Task details
Print the data that follows exactly as it stands, from its first line through the line containing "Image resolution: width=752", and stop there.

Data extract

☆ ☆ ☆

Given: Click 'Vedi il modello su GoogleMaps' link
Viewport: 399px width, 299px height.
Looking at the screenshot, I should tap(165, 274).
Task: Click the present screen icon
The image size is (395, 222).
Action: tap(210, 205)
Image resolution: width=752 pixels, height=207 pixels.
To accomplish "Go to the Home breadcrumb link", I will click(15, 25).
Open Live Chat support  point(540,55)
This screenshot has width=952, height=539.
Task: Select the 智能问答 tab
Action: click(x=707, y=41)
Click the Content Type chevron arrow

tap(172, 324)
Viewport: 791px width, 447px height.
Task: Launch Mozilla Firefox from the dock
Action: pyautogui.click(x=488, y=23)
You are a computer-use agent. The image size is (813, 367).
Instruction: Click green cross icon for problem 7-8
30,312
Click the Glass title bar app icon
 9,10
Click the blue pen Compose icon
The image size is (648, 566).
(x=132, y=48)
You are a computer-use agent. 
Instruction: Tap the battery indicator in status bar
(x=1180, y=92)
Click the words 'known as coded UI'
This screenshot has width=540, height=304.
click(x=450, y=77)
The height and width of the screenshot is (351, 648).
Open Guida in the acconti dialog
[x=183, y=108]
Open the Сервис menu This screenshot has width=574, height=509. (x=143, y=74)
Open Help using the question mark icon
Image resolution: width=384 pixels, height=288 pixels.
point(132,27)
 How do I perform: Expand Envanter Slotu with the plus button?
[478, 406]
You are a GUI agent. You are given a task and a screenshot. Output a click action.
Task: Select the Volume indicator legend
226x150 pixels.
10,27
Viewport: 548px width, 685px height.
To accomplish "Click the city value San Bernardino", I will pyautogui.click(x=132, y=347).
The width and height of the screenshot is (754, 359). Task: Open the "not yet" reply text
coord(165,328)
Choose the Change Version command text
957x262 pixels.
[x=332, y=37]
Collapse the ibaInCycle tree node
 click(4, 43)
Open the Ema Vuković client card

☆ ☆ ☆

Completed task
Given: Click 'Vedi il modello su GoogleMaps' link
Viewport: 399px width, 299px height.
Looking at the screenshot, I should tap(165, 274).
Task: Click the present screen icon
The image size is (395, 222).
Action: tap(210, 205)
Image resolution: width=752 pixels, height=207 pixels.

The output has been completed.